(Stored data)
*-*-*
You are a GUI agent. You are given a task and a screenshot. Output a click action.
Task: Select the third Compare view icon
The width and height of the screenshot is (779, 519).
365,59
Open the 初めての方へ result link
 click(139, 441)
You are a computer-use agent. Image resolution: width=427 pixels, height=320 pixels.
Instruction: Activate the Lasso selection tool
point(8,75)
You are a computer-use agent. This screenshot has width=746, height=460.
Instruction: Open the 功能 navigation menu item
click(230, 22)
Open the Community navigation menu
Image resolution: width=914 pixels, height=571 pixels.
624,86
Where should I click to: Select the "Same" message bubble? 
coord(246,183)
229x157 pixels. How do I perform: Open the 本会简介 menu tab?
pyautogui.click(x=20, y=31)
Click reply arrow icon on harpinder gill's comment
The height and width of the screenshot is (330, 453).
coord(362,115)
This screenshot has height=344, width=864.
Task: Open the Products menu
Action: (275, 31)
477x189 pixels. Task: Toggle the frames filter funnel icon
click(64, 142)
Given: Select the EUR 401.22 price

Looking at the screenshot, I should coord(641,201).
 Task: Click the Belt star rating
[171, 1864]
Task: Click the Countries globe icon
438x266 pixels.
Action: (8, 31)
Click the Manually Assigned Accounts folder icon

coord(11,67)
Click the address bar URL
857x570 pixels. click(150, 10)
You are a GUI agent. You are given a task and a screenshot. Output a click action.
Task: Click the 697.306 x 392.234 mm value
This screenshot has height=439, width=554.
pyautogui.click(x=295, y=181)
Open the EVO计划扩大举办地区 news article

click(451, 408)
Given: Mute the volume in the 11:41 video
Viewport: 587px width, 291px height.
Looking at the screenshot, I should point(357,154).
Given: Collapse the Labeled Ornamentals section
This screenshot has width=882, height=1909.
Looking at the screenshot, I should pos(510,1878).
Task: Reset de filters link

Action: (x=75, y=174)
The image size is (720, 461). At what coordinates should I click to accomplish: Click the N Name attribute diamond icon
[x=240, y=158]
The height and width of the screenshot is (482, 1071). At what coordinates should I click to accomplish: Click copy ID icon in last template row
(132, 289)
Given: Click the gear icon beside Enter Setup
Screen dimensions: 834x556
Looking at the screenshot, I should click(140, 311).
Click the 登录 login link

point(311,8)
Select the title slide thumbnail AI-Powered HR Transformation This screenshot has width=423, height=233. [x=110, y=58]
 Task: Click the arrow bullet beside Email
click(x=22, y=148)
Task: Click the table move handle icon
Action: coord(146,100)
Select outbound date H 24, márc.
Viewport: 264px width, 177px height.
*-*-*
**WHAT YOU NEED TO DO**
Every line above that holds the word "agent" needs to be copied.

**COMPLETED TASK**
You are a GUI agent. You are given a task and a screenshot. Output a click action.
You are a computer-use agent. Image resolution: width=427 pixels, height=320 pixels.
You are a computer-use agent. This screenshot has width=746, height=460.
You are a GUI agent. You are given a task and a screenshot. Output a click action.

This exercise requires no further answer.